Stocking Stuffers: Musical Christmas Gifts
Copyright © by Fred Flaxman, 1997.
This column was going to be titled "Christmas Music For People Who Hate Christmas Music." I thought I was well qualified to write on that subject. Problem is, so far, I have not found any such music I could recommend. Maybe next year.
Instead, I've decided to answer the most frequently asked question I would get at this time of year, if my readers were to take the time to send in their questions: What new compact discs make the best Christmas gifts?
There is a good reason for confining this discussion to new CDs, even though older releases can certainly make great gifts, too. The chances of the recipient already owning a copy of a new release are considerably diminished. So here's my pick of the best recent issues:
1) Pavarotti's Opera Made Easy (London). This is a series of 20 CDs, available separately, specifically designed to introduce opera to new audiences. It feature's 60 singers, including Pavarotti, performing the most famous songs from the repertoire.

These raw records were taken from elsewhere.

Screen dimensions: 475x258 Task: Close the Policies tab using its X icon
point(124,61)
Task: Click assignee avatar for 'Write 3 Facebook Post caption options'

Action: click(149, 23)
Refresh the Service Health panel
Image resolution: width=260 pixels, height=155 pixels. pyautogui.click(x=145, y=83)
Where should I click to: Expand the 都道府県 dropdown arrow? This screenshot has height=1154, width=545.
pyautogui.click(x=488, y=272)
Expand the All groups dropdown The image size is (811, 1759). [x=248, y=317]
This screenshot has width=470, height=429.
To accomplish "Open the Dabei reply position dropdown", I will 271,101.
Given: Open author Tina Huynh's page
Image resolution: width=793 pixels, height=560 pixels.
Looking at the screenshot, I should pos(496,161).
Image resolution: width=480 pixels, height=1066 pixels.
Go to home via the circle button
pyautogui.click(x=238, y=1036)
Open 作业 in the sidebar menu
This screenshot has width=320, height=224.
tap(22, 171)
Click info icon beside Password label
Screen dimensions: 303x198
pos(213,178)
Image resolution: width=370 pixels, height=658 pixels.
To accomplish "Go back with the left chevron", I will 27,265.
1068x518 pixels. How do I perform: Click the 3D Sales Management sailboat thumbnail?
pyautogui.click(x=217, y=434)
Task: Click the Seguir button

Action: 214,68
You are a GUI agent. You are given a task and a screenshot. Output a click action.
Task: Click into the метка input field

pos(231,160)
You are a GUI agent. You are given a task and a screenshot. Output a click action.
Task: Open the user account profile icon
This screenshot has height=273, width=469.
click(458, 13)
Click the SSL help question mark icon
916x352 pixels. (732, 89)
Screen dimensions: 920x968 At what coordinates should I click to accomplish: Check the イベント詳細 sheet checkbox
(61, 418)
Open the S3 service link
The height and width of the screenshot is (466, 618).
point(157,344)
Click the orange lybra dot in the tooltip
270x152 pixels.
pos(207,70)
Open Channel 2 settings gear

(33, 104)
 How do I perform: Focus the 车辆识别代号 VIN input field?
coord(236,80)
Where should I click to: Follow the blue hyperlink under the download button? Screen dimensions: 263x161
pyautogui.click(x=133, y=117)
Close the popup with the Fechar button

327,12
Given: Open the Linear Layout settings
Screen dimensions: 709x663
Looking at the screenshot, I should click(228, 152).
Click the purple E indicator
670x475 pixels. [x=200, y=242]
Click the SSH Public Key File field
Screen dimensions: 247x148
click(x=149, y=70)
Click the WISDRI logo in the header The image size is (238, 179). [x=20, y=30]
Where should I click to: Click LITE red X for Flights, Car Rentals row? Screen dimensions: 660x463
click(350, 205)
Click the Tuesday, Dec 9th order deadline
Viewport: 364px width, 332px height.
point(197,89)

I listened to half of these albums while installing stone walkways in our flower garden, and I must admit it made this dreadful, backbreaking task absolutely enjoyable. Perhaps this is why Italians make such terrific gardeners - they sing opera while they work. Or maybe it's why Italians make such terrific singers - they practice while they garden!
In any case these CDs thoroughly overcame my own usually less-than-completely enthusiastic reaction to opera. If "My Favorite Moments from La Bohéme" (London 443 826) doesn't turn your Christmas-gift recipient on to opera, I can't imagine what would!
"My Favorite Opera for Children" (London 443 817) would certainly make a great gift for kids. It includes everything from the "Children's March" from Bizet's Carmen to five catchy tunes from Humperdinck's Hansel and Gretel. But there is absolutely no Pavarotti on this particular disc, if that's what you're looking for. I resent this use of the Big Name to sell CDs. But, then again, I suppose there are bigger problems facing humanity than paying over-rich, overweight opera singers to push classical music on unsuspecting, rock 'n' roll-bred babyboomers.
One thing to watch out for, though, if you buy more than one CD from this series, is the repetition of songs with identical performers. For example "Che gelida manina" from Puccini's La Bohéme, sung by Luciano Pavarotti, appears on "My Favorite Moments from La Bohéme," "My Favorite Opera for Everyone" (London 443 818), "My Favorite Love Songs" (London 443 599) and "My Favorite Heroes" (London 443 822).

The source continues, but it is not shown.